Lets take a deeper look at the DAG of this Job:

DAG with Broadcasting:

Catalyst optimizer's SQL Query plan:

As it can be clearly seen the join this time completed in just one stage. Now that is the best optimization that we can achieve by explicitly broadcasting our smaller item table.
As per the core concept of Spark's broadcast hash join, the data for the two click data and item data sets gets first scanned and mapped into the required key values. This happens in the Scan Parquet step. The Scan parquet from which the Broadcast exchange is coming out, is where the item(smaller) data is mapped into key vale pairs. Here the key would be the item_id.

Then in the broadcast exchange phase this item data is broadcasted onto the nodes where the click data is existing. This is where the optimization comes as this data doesn't need to go through different stages and travel over the network and go through the time and processor heavy serialization and deserialization process. Then in the BroadcastHashJoin phase the inner join happens and in the project phase the required output columns are projected.

I have deliberately chosen such data, in which the join happens on very few item_ids.

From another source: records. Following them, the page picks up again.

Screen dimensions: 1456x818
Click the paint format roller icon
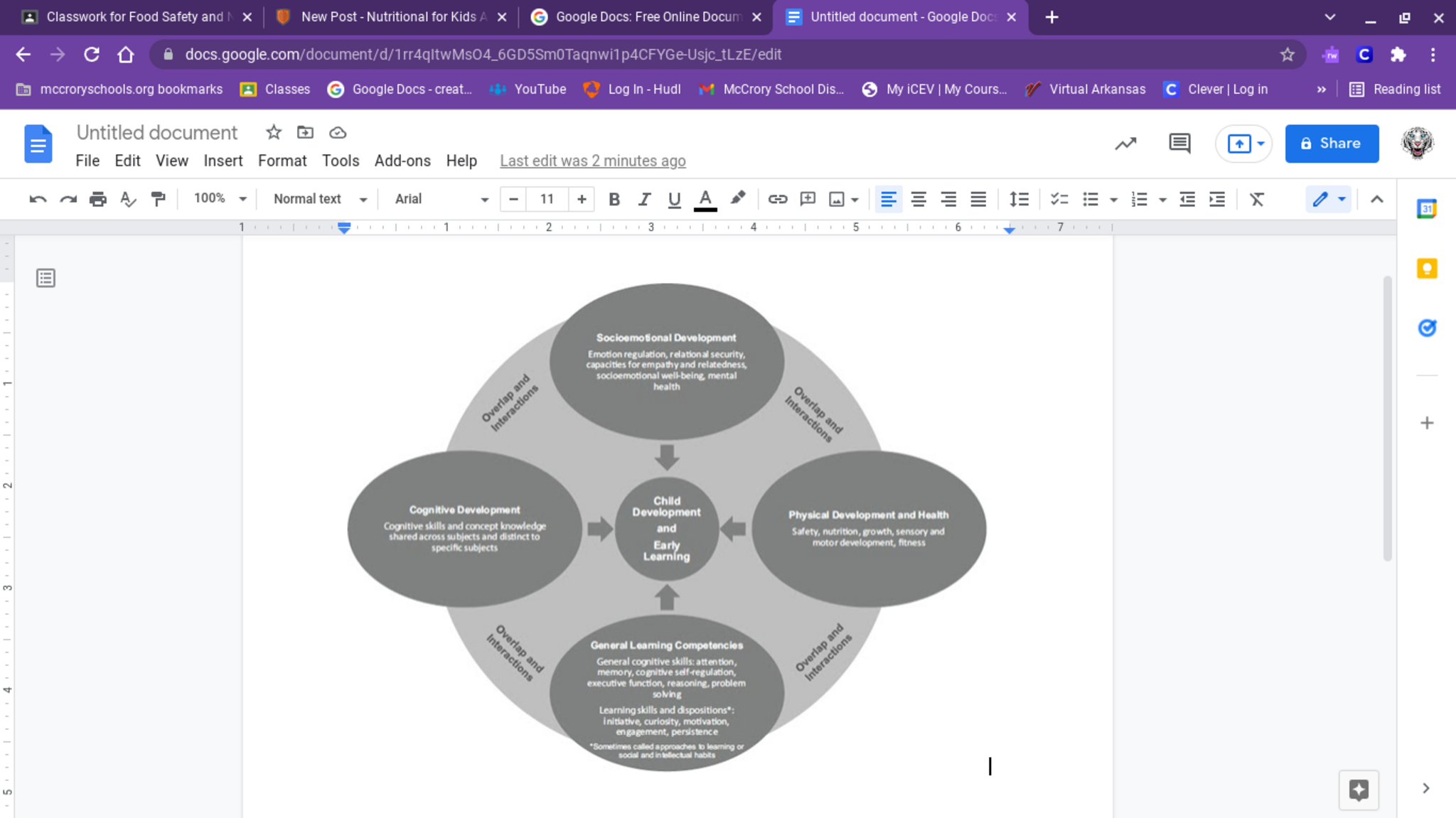158,199
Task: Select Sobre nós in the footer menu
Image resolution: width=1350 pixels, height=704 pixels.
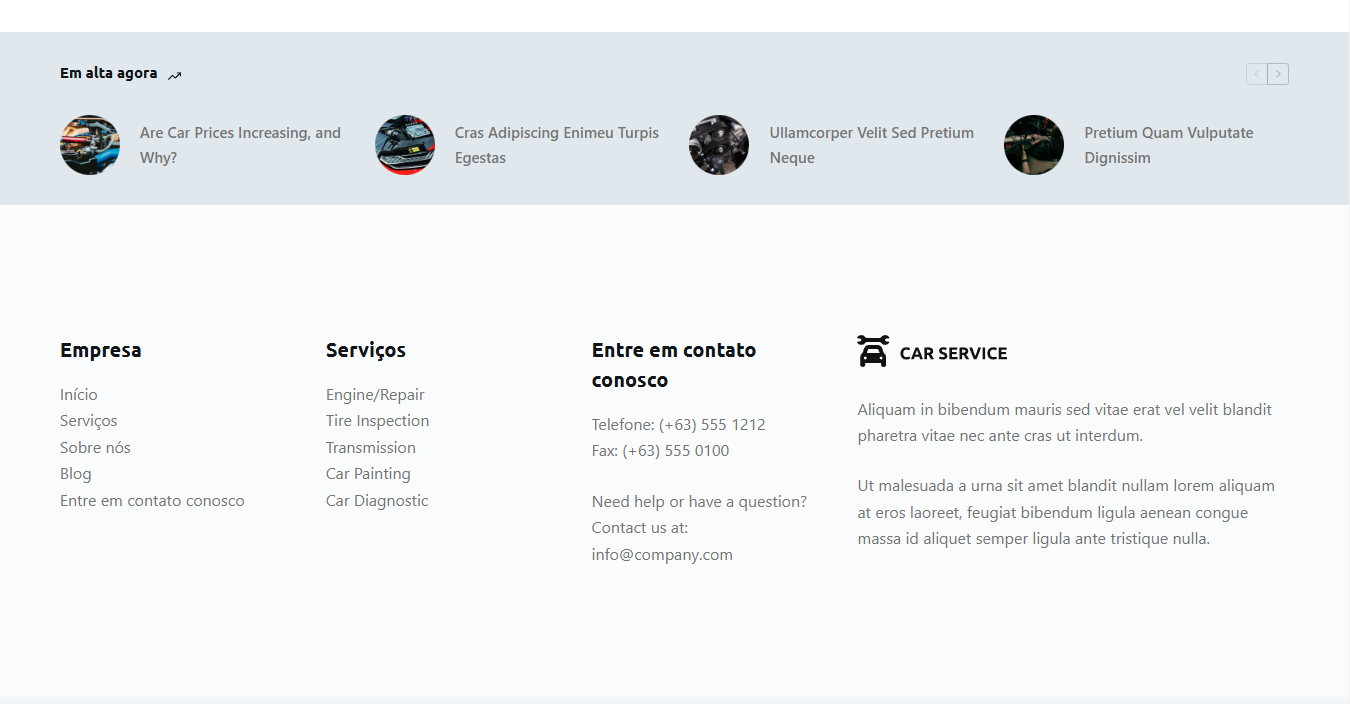Action: tap(95, 448)
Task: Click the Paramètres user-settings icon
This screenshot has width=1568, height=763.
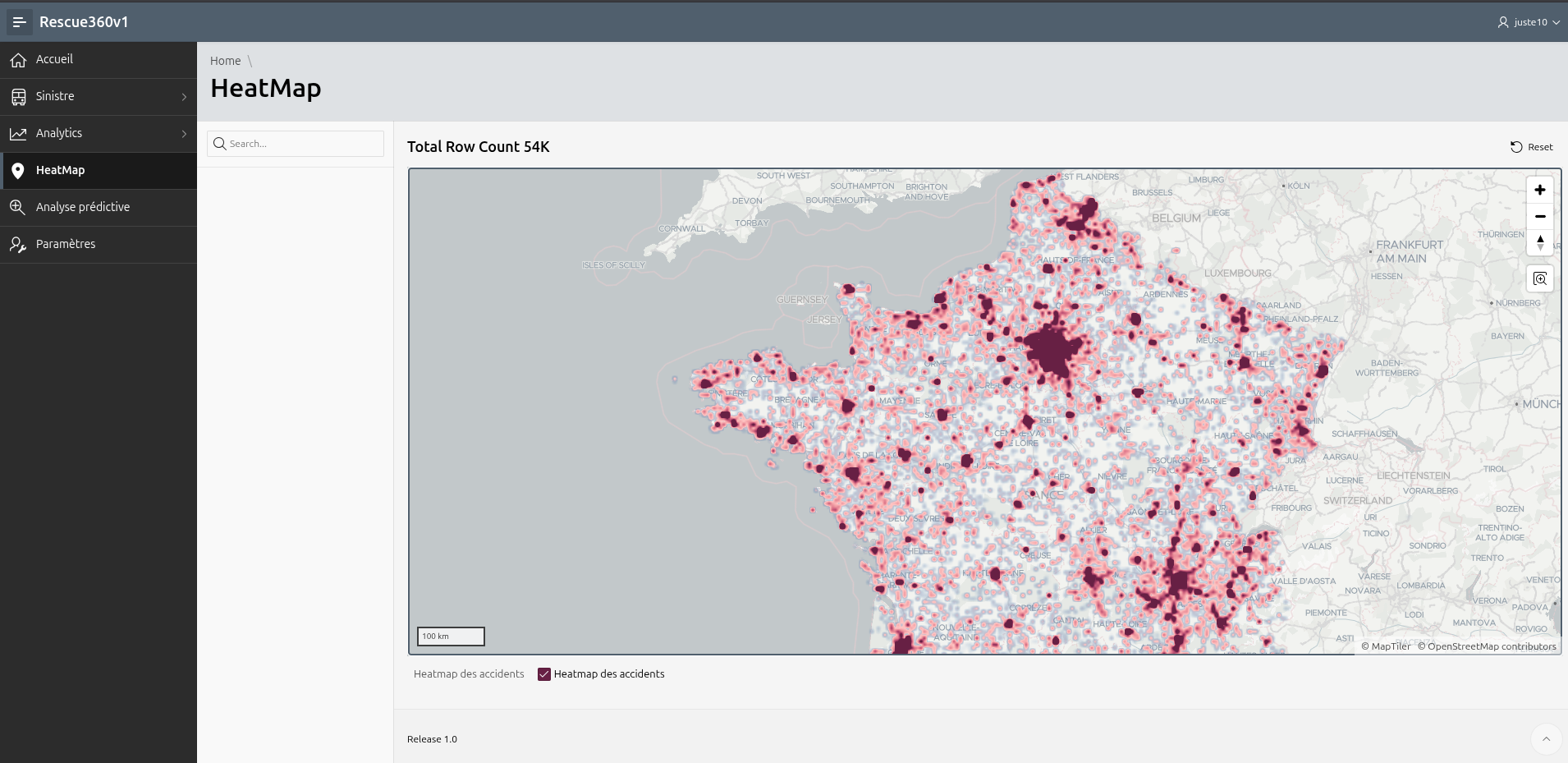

This is to show that without broadcasting and going with the regular sort merge join, we get the shuffling between stages and shuffle write of the whole datasets, which is expensive. Whereas in case of broadcast hash join, it executed the join in just one stage, thus completely overcoming the cost of shuffling. Also this data I chose is small in magnitude, thus it gave a difference of execution in just seconds. Once we execute our join on large amount of data, we should see even more difference in duration of execution when broadcasting is done versus when it isn't done.